Privacy-preserving data mining sometimes uses data perturbation. It's useful for apps that need to export/publish sensitive data. This paper presents Additive Perturbation-based Privacy Preserving Data Mining (PPDM) to increase data accuracy without knowing individual value information. Randomly perturbing individual values before publishing preserves privacy.
This is the strategy. Algorithm divides original dataset D into k-record groups. Each group is 2-part. One is a group center randomly selected from the original dataset, while the other is (k-1) members found using k-1 nearest neighbors. These k records are eliminated before generating the following group. With a small locality, k records can be regenerated to retain covariance and distribution.
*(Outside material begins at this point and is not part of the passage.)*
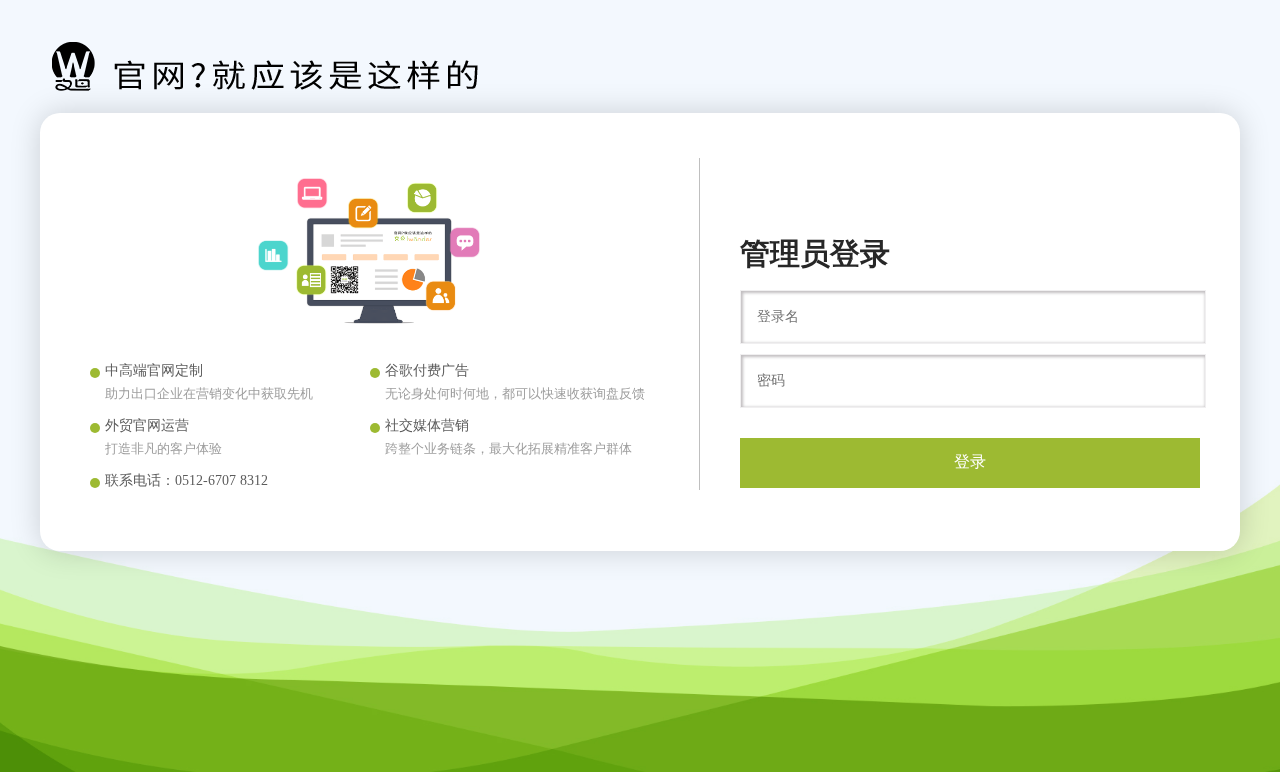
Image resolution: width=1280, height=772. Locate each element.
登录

The above graphic depicts the used framework's privacy-preserving Geometric data perturbation technique. Figure highlights two steps of the procedure. The top left box of the picture is MOA (Massive Online Analysis) Generator or UCI repository, sources of real time/data stream or traditional data. Data stream generator captures and stores the data in the database. Dataset D is delivered to data mining systems like MOA, WEKA, Rapid Miner, R-Programming, Orange, etc. and classified. Then dataset D is updated using Multiplicative Data Perturbation to get dataset D'. Now, this classification technique is applied to dataset D'. Next, compare the dataset’s results.
Individual users may withhold data owing to privacy concerns. Thus, flawed analysis. Data mining demands precise input. Sensitive user data privacy must be respected. In this issue, we introduce Privacy-Preserving Data Mining (PPDM). In order to preserve personal data, privacy-preserving data mining uses large aggregate results. In order to protect an individual's sensitive data, data perturbation, randomization, and anonymization are widely used techniques. A novel privacy-preserving data mining architecture is built using three approaches. The GNDP C technique protects personal data. Individual sensitive information is retained by adding some noise (Gaussian Noise) to the original data. The suggested GNDP Categorical technique achieved 83.26 % accuracy for NB and 85.80 % for J48.
4 Claims & 1 Figure

Brief description of Drawing
In the figures which are illustrated exemplary embodiments of the invention.

Figure 1: Proposed GNDP_Categorical Scheme of Privacy Preserving Data Mining. , Claims:The scope of the invention is defined by the following claims:
Claims:
1. A system/method to prevent information leakage in the field of data mining using Gaussian noise method, said system/method comprising the steps of:
a) The system starts with MOA stream generator/UCI machine libraries (1), then it has the machine stream generator to remove the unwanted files (2), from that the required dataset is created (3).
b) Apply the classification (4) to filter out the original information, then we will apply the geometric data perturbation technique (5) to preserve the data (6).
2. As mentioned in claim 1, the invented system starts with UCI Machine libraries to collect all the data. Then this will give to Stream generator to filter the data’s as sensitive data.
3. As per claim 1, from the original dataset, we will apply the geometric data perturbation technique to enhance the privacy of the user data.
4. As mentioned in claim 1, after applying the proposed invention the accuracy of the data privacy will increase to 90.42%.